Joseph took a step forward but Spot spun the shotgun around quickly, the barrel pointing directly at him again. “Tut tut, lad,” he said, grinning horribly. “You don’t want to get fresh with me.”
“Like I said––you’re a dead man.”
“You ain’t the one holding the shooter, son. Do me a favour––all that money on the table there, you bag it all up for us, alright?” He threw a canvas sack at him. “And anything else––watches, jewellery, anything behind the bar. All of it, double quick.”
Joseph’s face flushed the deepest crimson. The girls were crying, trying to stop the sobs and gulping air. One of them fainted. Edward watched carefully, drawing no attention to himself but absorbing everything. Spot flicked the barrel in Joseph’s direction and covered him as he dragged the pile of notes from the table and into the mouth of the bag, then went to the bar and emptied the till.
“Chop chop,” Spot said, waving the shotgun, “and your watches and jewellery, all of it. Ladies, too.”
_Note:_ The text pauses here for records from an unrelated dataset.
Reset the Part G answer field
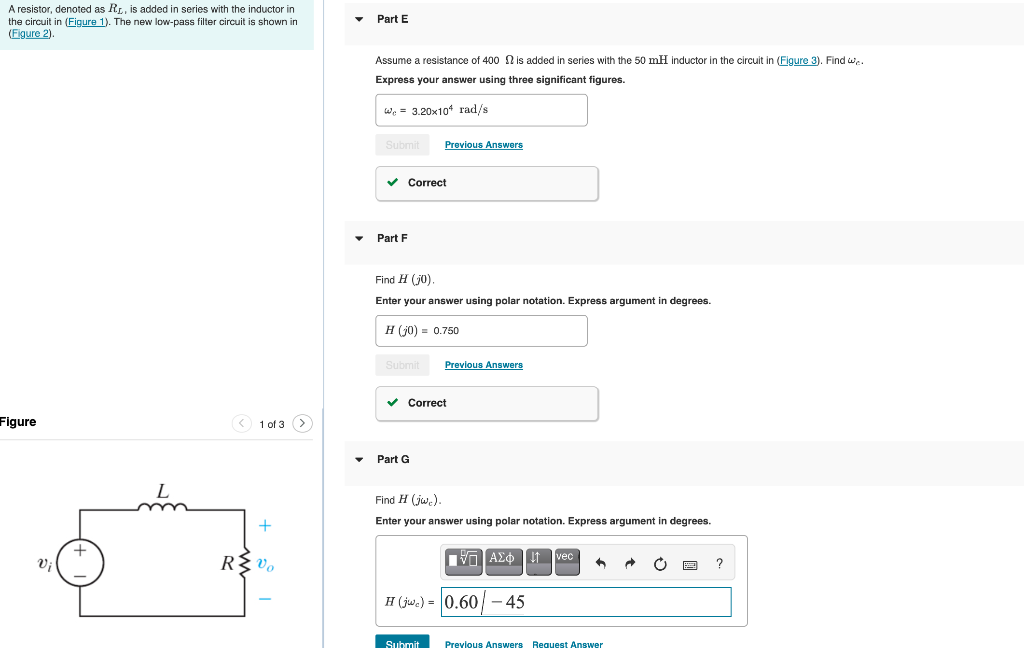Image resolution: width=1024 pixels, height=648 pixels. coord(660,564)
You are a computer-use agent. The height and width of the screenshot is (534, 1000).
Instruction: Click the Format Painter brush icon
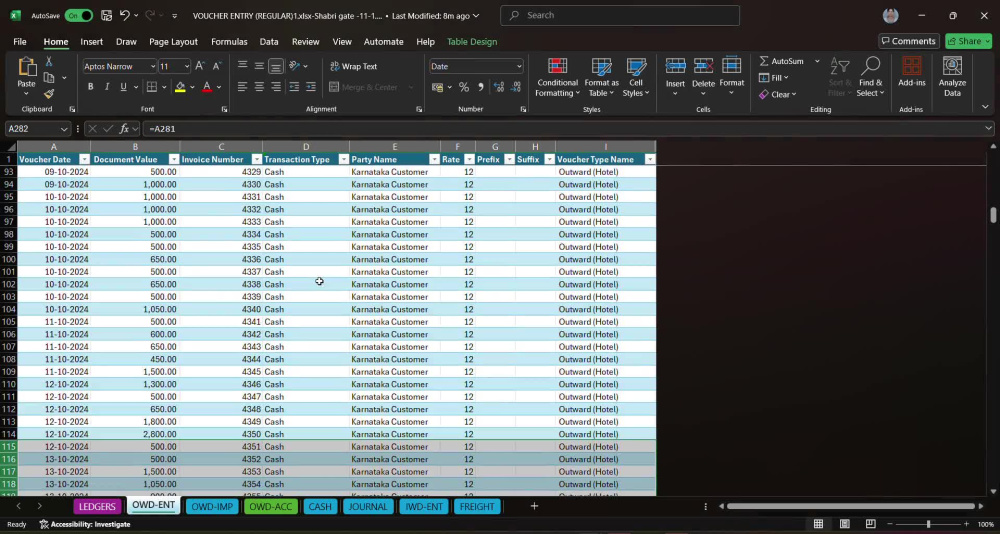pos(48,94)
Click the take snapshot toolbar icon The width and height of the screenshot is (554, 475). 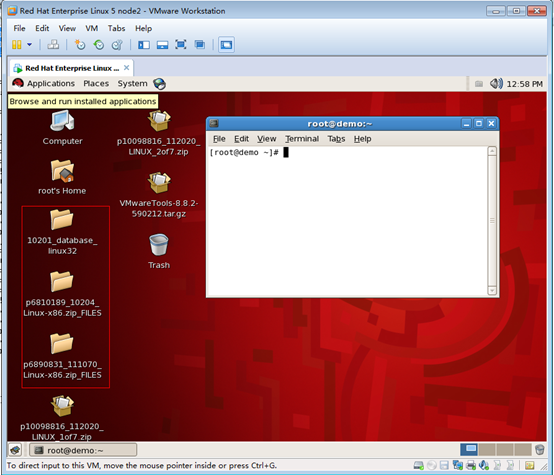coord(80,45)
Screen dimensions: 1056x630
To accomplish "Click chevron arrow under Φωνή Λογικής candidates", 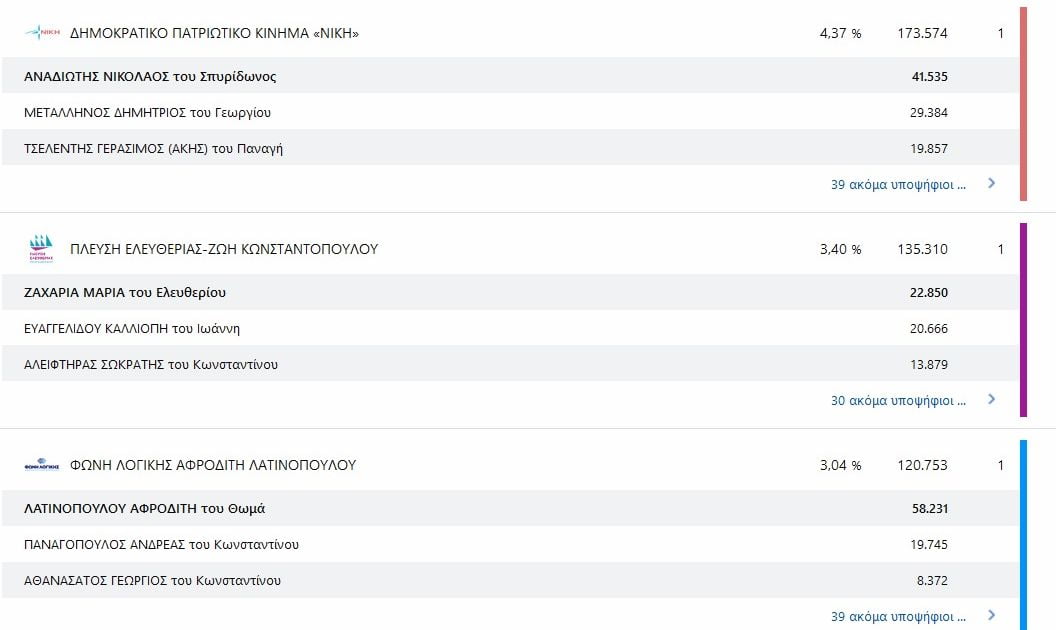I will pyautogui.click(x=991, y=615).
Edward unclipped his watch and dropped it into the mouth of the bag. The others did the same. Spot was either unaware or uncaring of the deadly looks that were aimed at him.
“There,” Joseph said, dropping the bag at the feet of one of the other men. “Done.”
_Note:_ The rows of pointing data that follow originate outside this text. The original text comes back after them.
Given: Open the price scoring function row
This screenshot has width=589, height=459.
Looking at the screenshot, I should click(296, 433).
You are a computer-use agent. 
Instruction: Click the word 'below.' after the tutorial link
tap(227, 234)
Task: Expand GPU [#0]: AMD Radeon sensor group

“Good lad. We’ll be on our way now. No hard feelings, but if I were you I’d keep out of Soho for a while. You and your family aren’t welcome here no more. Wouldn’t want the same thing to happen to you as poor Lennie there.”
25
LENNIE MASTERS’S BODY HAD LAIN THERE, half propped against the wall, the arm missing and blood starting to clot around the horrid, vivid wounds. The proprietor said they should leave, and that he would take care of calling the police. They did not argue. There would be awkward questions asked of those who were p
resent. The place was illegal, for one thing, and there was a dead man slumped against the wall. The patrons and staff dispersed, gathering their belongings and hurrying down the flight of stairs and onto the street. No-one spoke. Billy and Jack went home. Joseph and Edward went straight to the Blue Arabian. George and Violet Costello were in one of the booths, locked in conversation with two beetle-browed heavies and a skinny man with buck teeth who was, Joseph suggested, “a big noise in America.” The room was jumping, a large crowd dancing to the Jock Salisbury Quartet, and the music and the smoke-heavy air made Edward’s head spin. They approached the booth, Edward waiting a respectful step away as Joseph waited for his uncle and aunt to acknowledge him. He dipped to George’s ear and spoke quickly. George’s expression darkened and he shared a quick word with his sister. They both made their excuses, leaving the table and hurrying towards the bar.
There was a door to a store room. George shoved it aside roughly and they followed him through: barrels of ale, bottles in crates, rows of empties. Violet looked out of place amid the detritus of the club. She looked glamorous, as always: dressed in a jacket with a high neckline, a knee-length tartan skirt and calfskin pumps with wedge heels. A tiny hat that must have cost a small fortune completed the ensemble. She took a cigarette from her case and screwed it into a holder.
“Not him,” George said roughly, pointing to Edward. “Family only.”
“He was there,” Joseph protested. “And I told you, he’s clever––he might be able to help.”
Edward stood silently, working out the angles.
“Let him stay,” Violet said.
“Fine,” George relented. “What happened?”